From the first line to the last, give the data again exactly.
-------
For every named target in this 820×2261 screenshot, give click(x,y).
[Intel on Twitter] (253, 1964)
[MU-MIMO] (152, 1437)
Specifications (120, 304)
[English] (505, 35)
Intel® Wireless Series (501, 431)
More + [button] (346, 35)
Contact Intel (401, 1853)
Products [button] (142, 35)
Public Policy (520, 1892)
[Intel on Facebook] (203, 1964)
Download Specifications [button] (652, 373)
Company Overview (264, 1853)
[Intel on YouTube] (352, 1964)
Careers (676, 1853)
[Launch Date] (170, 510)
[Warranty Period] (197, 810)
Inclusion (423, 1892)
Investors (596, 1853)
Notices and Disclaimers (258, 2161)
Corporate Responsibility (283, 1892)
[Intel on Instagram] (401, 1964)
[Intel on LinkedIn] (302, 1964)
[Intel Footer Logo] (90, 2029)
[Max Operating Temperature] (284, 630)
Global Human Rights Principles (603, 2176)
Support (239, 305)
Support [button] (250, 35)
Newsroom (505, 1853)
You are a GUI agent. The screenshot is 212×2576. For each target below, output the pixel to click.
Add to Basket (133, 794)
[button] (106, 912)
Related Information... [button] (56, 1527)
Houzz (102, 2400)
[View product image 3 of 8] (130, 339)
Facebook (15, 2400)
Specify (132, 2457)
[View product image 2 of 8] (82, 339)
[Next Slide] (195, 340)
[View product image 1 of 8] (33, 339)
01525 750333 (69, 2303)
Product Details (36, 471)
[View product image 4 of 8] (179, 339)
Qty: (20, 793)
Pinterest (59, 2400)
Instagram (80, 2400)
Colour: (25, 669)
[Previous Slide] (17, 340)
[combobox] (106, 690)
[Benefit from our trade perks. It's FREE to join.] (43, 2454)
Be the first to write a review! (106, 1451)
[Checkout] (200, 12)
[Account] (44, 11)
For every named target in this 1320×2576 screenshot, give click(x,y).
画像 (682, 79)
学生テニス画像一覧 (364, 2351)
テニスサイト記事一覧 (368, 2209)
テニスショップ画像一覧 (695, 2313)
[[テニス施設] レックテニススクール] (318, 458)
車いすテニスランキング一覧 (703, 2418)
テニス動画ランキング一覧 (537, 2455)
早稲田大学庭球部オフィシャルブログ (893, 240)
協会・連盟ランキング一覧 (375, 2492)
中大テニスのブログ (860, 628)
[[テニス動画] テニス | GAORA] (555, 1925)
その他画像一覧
-------
Exercise solution
For every named target in this 820×2261 screenshot, give click(x,y).
[Intel on Twitter] (253, 1964)
[MU-MIMO] (152, 1437)
Specifications (120, 304)
[English] (505, 35)
Intel® Wireless Series (501, 431)
More + [button] (346, 35)
Contact Intel (401, 1853)
Products [button] (142, 35)
Public Policy (520, 1892)
[Intel on Facebook] (203, 1964)
Download Specifications [button] (652, 373)
Company Overview (264, 1853)
[Intel on YouTube] (352, 1964)
Careers (676, 1853)
[Launch Date] (170, 510)
[Warranty Period] (197, 810)
Inclusion (423, 1892)
Investors (596, 1853)
Notices and Disclaimers (258, 2161)
Corporate Responsibility (283, 1892)
[Intel on Instagram] (401, 1964)
[Intel on LinkedIn] (302, 1964)
[Intel Footer Logo] (90, 2029)
[Max Operating Temperature] (284, 630)
Global Human Rights Principles (603, 2176)
Support (239, 305)
Support [button] (250, 35)
Newsroom (505, 1853)
You are a GUI agent. The screenshot is 212×2576. For each target below, output the pixel to click.
Add to Basket (133, 794)
[button] (106, 912)
Related Information... [button] (56, 1527)
Houzz (102, 2400)
[View product image 3 of 8] (130, 339)
Facebook (15, 2400)
Specify (132, 2457)
[View product image 2 of 8] (82, 339)
[Next Slide] (195, 340)
[View product image 1 of 8] (33, 339)
01525 750333 (69, 2303)
Product Details (36, 471)
[View product image 4 of 8] (179, 339)
Qty: (20, 793)
Pinterest (59, 2400)
Instagram (80, 2400)
Colour: (25, 669)
[Previous Slide] (17, 340)
[combobox] (106, 690)
[Benefit from our trade perks. It's FREE to join.] (43, 2454)
Be the first to write a review! (106, 1451)
[Checkout] (200, 12)
[Account] (44, 11)
For every named target in this 1320×2576 screenshot, give click(x,y).
画像 (682, 79)
学生テニス画像一覧 (364, 2351)
テニスサイト記事一覧 (368, 2209)
テニスショップ画像一覧 (695, 2313)
[[テニス施設] レックテニススクール] (318, 458)
車いすテニスランキング一覧 (703, 2418)
テニス動画ランキング一覧 (537, 2455)
早稲田大学庭球部オフィシャルブログ (893, 240)
協会・連盟ランキング一覧 (375, 2492)
中大テニスのブログ (860, 628)
[[テニス動画] テニス | GAORA] (555, 1925)
その他画像一覧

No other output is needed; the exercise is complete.